Download or read book Making Waves Anniversary Volume written by Ann Davies and published by Cambridge Scholars Publishing. This book was released on 2021-02-10 with total page 245 pages. Available in PDF, EPUB and Kindle. Book excerpt: Gender and women’s studies have formed part of the academic landscape for many years, but while the field is now established enough to have developed in depth and perspectives, there remain many areas of significance yet to be explored–most significantly, much of the work carried out has remained rooted in the Anglo-American context. Those working outside this context are increasingly aware of the need to understand women in different cultural contexts in order to determine whether, to what extent and how representations of women and cultural contexts are interactive and dynamic concepts. The current volume contributes to the growing interest in the field of women and culture in the Hispanic and Lusophone worlds and shows how women writers, researchers, teachers and students have always made waves to counteract the complacency, prejudice and tradition that threatens to ignore or subsume them. The volume draws on literary study–the starting point for much of the early work on gender in Spain, the Lusophone world and Latin America–but also goes beyond it, to discuss women’s interaction not only with literature but also with art, and language itself, in the Hispanic and Lusophone contexts. It acts as a showcase for contemporary scholarship undertaken in Hispanic and Lusophone gender studies, developing earlier insights and forging new ones, to refine the debate continuing in the subject. The contributors include both established scholars with a proven track record and promising newcomers to the field. The volume arises from the individual research projects and sustained discussions of Women in Spanish, Portuguese and Latin American Studies (WiSPs), an organisation that exists to promote scholarship by and about women in the field of Iberian, Lusophone and Latin American Studies. This volume celebrates the first seven years of WiSPs's life and presents some of the research presented under its auspices at annual conferences and study days.

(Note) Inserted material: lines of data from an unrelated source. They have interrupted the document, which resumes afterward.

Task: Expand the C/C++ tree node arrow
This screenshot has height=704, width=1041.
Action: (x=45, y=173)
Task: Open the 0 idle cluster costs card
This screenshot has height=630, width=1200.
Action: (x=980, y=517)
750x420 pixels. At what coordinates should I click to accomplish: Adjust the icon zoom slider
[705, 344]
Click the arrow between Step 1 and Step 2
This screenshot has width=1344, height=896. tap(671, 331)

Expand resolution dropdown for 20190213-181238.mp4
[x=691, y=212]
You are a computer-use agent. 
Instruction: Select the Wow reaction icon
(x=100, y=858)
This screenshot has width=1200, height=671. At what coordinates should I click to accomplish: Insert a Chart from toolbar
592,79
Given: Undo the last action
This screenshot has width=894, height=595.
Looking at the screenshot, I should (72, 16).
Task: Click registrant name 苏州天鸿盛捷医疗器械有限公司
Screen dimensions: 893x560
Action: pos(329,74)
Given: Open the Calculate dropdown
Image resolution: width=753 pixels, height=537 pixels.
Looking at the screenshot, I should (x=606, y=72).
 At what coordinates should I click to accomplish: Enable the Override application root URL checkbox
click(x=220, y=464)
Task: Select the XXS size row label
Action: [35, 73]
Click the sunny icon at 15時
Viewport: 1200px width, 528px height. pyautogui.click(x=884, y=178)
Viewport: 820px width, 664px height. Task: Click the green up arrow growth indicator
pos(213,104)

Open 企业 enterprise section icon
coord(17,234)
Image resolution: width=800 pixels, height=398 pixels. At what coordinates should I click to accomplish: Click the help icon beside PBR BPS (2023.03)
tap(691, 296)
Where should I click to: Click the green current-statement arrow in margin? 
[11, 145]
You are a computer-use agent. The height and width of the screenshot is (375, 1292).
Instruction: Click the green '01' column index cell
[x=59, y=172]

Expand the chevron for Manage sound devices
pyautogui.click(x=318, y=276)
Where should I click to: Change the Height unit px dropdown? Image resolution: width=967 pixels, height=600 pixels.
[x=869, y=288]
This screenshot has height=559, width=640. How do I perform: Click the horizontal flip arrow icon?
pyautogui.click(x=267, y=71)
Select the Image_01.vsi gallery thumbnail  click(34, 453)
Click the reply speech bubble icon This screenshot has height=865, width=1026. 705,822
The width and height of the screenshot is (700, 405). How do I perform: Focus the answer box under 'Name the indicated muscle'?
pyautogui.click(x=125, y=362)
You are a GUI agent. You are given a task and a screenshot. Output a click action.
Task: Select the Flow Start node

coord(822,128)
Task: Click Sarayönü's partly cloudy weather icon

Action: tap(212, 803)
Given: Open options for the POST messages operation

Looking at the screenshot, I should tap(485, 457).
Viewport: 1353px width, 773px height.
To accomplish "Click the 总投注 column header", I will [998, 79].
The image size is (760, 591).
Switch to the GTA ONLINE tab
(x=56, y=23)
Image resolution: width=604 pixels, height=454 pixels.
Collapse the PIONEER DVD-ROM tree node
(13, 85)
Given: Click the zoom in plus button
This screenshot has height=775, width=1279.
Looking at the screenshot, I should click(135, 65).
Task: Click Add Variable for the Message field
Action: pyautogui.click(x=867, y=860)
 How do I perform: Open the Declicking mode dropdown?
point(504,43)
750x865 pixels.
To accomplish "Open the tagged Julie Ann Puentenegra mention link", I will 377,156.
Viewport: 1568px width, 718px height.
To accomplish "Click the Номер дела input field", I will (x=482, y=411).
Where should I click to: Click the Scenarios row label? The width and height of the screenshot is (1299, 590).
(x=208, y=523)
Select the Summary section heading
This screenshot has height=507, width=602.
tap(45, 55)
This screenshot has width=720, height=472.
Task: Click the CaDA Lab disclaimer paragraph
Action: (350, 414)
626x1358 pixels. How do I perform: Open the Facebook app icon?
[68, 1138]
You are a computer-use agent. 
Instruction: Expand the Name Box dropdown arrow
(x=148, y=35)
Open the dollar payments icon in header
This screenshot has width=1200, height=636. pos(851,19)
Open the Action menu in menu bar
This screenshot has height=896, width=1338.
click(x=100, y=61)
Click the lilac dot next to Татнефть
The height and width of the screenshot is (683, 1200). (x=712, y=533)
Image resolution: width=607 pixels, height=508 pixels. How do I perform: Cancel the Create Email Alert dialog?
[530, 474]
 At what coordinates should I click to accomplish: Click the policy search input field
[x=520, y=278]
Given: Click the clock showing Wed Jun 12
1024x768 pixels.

Book Pierre Bourdieu in Hispanic Literature and Culture

Download or read book Pierre Bourdieu in Hispanic Literature and Culture written by Ignacio M. Sánchez Prado and published by Springer. This book was released on 2018-03-08 with total page 329 pages. Available in PDF, EPUB and Kindle. Book excerpt: Pierre Bourdieu in Hispanic Literature and Culture is a collective reflection on the value of French sociologist Pierre Bourdieu’s work for the study of Spanish and Latin American literature and culture. The authors deploy Bourdieu’s concepts in the study of Modernismo, avant-garde Mexico, contemporary Puerto Rican literature, Hispanism, Latin American cultural production, and more. Each essay is also a contribution to the study of the politics and economics of culture in Spain and Latin America. The book, as a whole, is in dialogue with recent methodological and theoretical interventions in cultural sociology and Latin American and Iberian studies.